### [Required action]
Using the word "agent" as the filter, copy each matching line from the records.
*** Opening Data ***
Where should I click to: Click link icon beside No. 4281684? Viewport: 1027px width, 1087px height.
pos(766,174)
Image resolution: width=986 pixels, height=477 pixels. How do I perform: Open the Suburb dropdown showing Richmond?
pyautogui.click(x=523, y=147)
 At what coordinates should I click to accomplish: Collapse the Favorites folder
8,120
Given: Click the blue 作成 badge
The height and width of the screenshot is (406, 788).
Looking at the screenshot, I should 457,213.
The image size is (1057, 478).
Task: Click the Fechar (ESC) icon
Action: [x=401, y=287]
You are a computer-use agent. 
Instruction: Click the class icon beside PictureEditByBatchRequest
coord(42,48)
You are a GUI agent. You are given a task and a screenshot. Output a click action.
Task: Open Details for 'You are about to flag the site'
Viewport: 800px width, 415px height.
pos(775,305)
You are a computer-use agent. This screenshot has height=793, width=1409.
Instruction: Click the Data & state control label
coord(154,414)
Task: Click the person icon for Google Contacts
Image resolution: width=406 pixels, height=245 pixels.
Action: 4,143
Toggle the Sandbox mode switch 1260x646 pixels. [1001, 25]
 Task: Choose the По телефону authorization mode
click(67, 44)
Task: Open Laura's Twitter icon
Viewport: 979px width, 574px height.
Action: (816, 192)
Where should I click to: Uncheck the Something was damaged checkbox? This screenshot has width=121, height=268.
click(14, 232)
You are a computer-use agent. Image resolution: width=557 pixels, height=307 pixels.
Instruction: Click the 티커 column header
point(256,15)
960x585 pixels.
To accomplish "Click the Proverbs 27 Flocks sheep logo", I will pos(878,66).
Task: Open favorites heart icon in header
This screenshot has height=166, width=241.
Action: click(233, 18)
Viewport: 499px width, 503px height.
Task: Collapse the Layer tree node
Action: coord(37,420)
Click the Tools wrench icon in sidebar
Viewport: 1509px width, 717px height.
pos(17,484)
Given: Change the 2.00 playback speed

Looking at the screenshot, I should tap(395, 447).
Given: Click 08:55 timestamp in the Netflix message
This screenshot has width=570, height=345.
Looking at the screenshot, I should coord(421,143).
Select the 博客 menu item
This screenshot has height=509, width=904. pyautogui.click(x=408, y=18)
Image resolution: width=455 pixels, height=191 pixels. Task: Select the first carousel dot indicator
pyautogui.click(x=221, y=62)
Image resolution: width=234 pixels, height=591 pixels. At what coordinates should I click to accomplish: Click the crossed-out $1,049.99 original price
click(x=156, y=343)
*** Closing Data ***
### [Answer to this problem]
You are a computer-use agent. 
You are a GUI agent. You are given a task and a screenshot. Output a click action.
You are a computer-use agent. This screenshot has height=793, width=1409.
You are a computer-use agent. Image resolution: width=557 pixels, height=307 pixels.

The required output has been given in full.